And look who wrote it! :lol:


I'm using Android so Google has all my data and I don't want to think about what they do with it... :uhoh: :thinking:

But this looks promising for iPhone owners:


Apple corrects location tracking 'bug' with IOS 4.3.3

Still tracks fanbois, just not as much

By Chris Martin

Thu May 05 2011, 10:40


MAKER OF SHINY TOYS Apple has released version 4.3.3 of IOS for Iphones, Ipads and Ipod Touch devices to correct tracking issues.


Apple has released IOS 4.3.3 for owners of its Ithings to fix what it has called a location tracking 'bug'. The new version reduces the size of the cache, no longer backs up the cache to Itunes and deletes the cache entirely when location services are turned off.


This release follows the discovery that Apple products were tracking user's locations without their knowledge or permission. Researchers discovered that the devices were recording the longitude and latitude of the device with a time stamp.


They also found out that the location tracking data stretched back as far as a year and seemed to start with the update to IOS 4. What's more, the data was stored unencrypted and backed up to the user's computer when synchronised with Itunes.


Now with IOS 4.3.3 the cache is no longer backed up to Itunes and Apple mobile devices won't log a year's worth of data. Supposedly now Apple's Idevices will store only a week of location data.


Apple had said that its products were not logging user's locations but instead were simply collecting a database of WiFi hotspots and cellphone towers near the device. It said, "This data is sent to Apple in an anonymous and encrypted form.
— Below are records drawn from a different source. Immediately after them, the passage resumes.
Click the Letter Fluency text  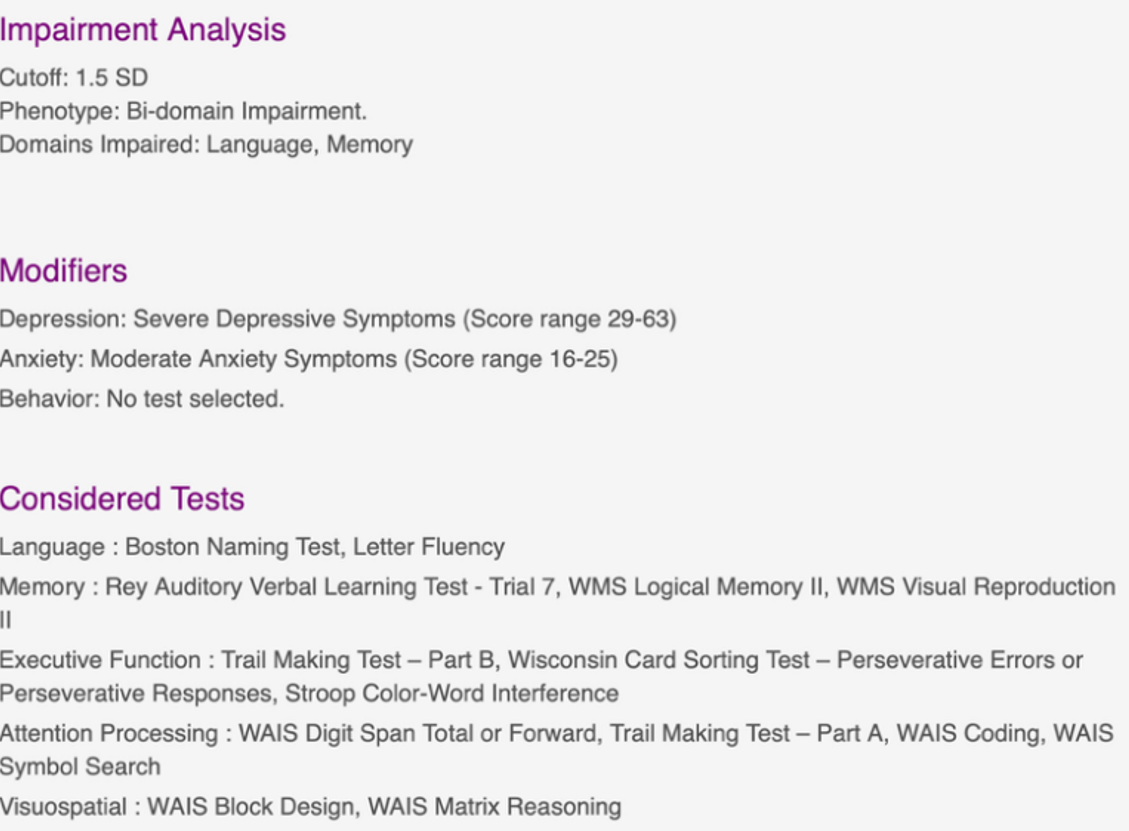[429, 547]
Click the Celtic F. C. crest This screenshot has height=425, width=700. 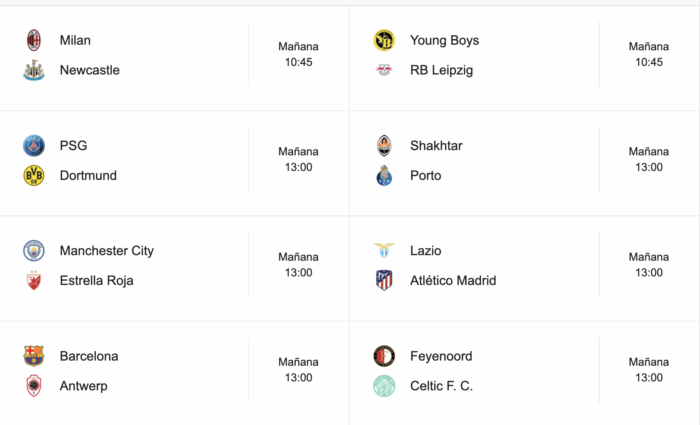tap(384, 386)
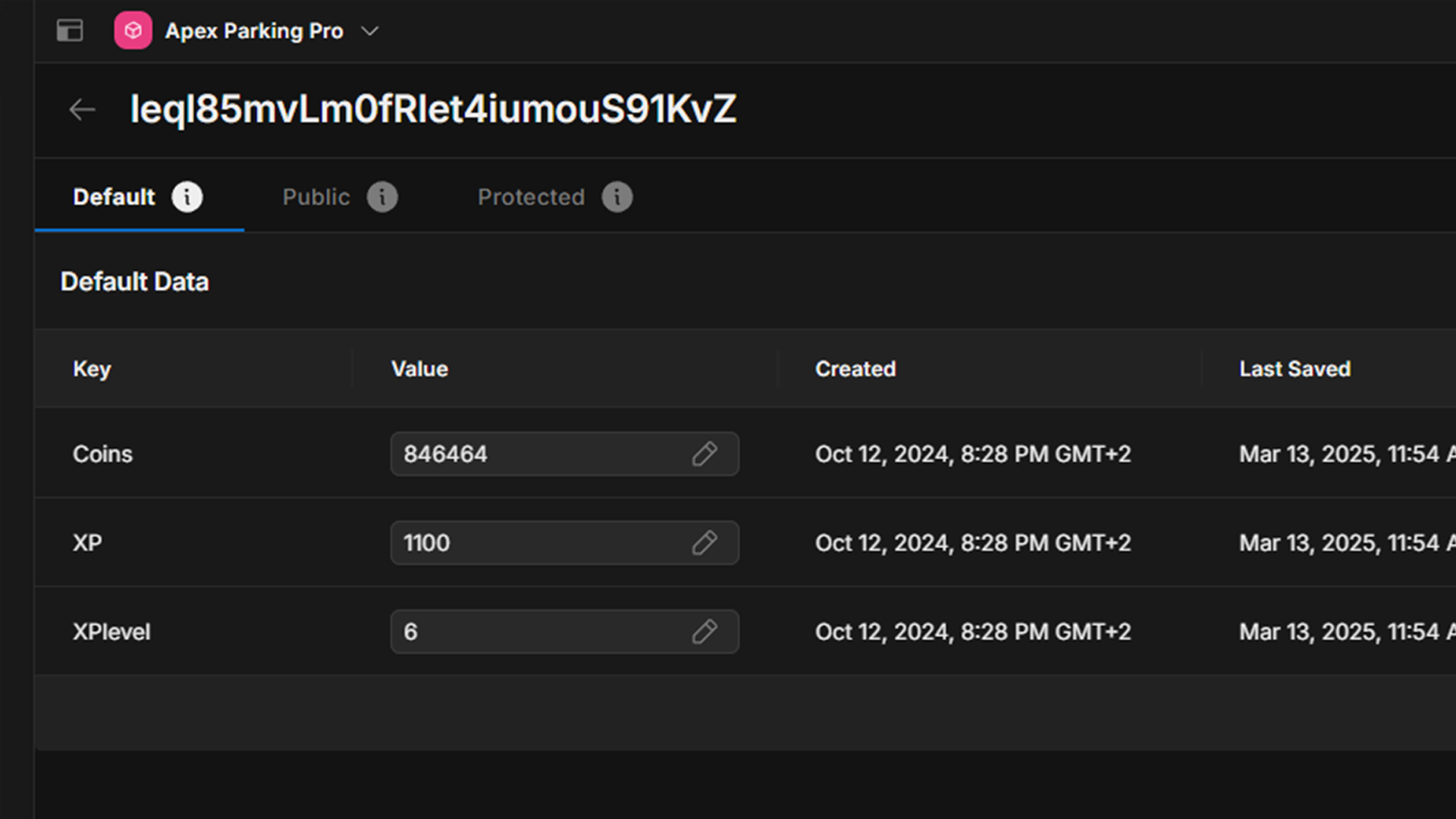The width and height of the screenshot is (1456, 819).
Task: Edit the XP value with pencil icon
Action: coord(704,543)
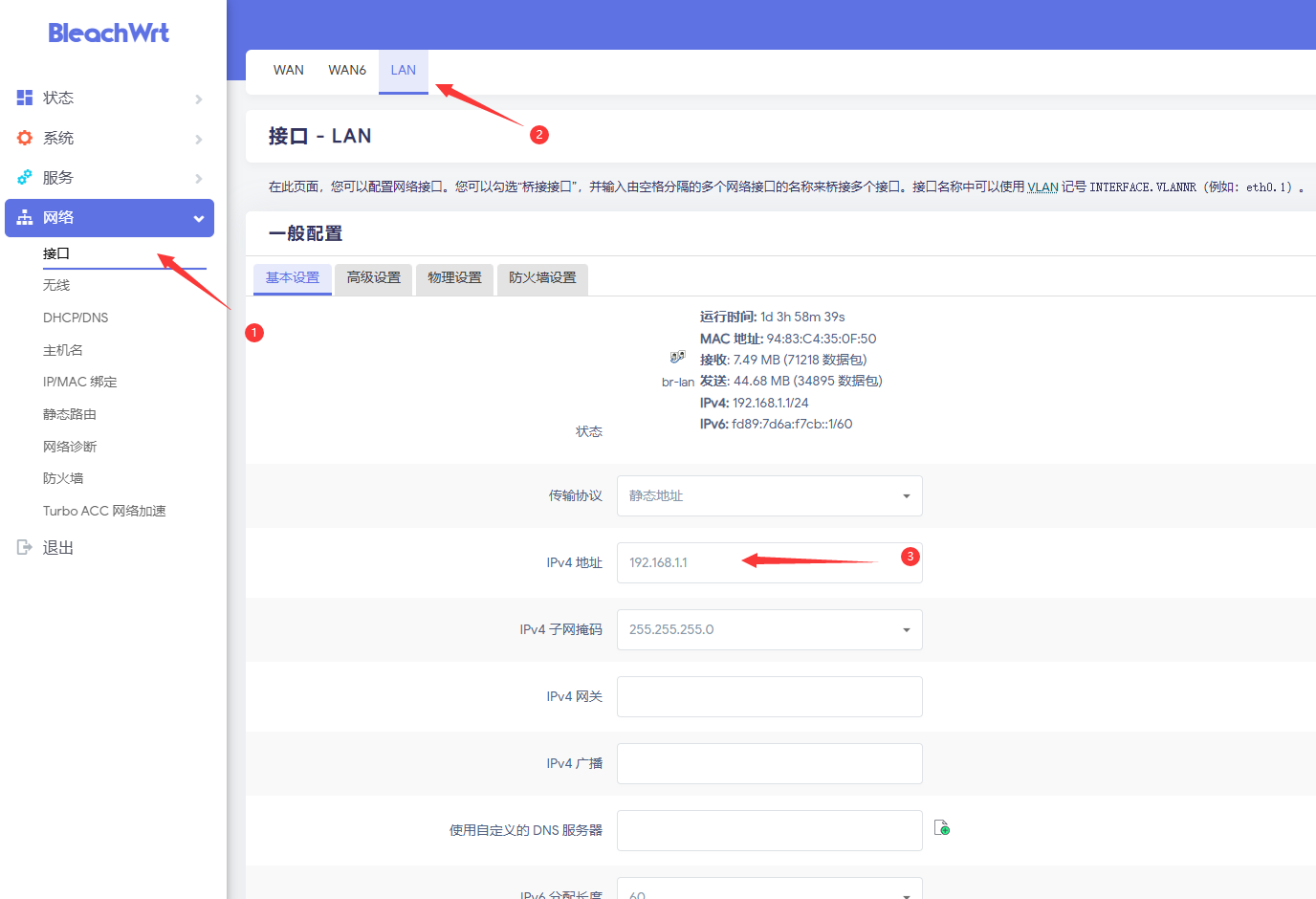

Apple cannot identify the source of this data."


The fruit themed company did admit that a bug meant the device would still continue to send WiFi and cell tower data even if location services were turned off. This appears to have been sorted out by the latest IOS update.


Although they might seem small, these three changes to IOS might make Igadget owners happier about the situation, giving them more control over the data stored on the device and therefore, some peace of mind.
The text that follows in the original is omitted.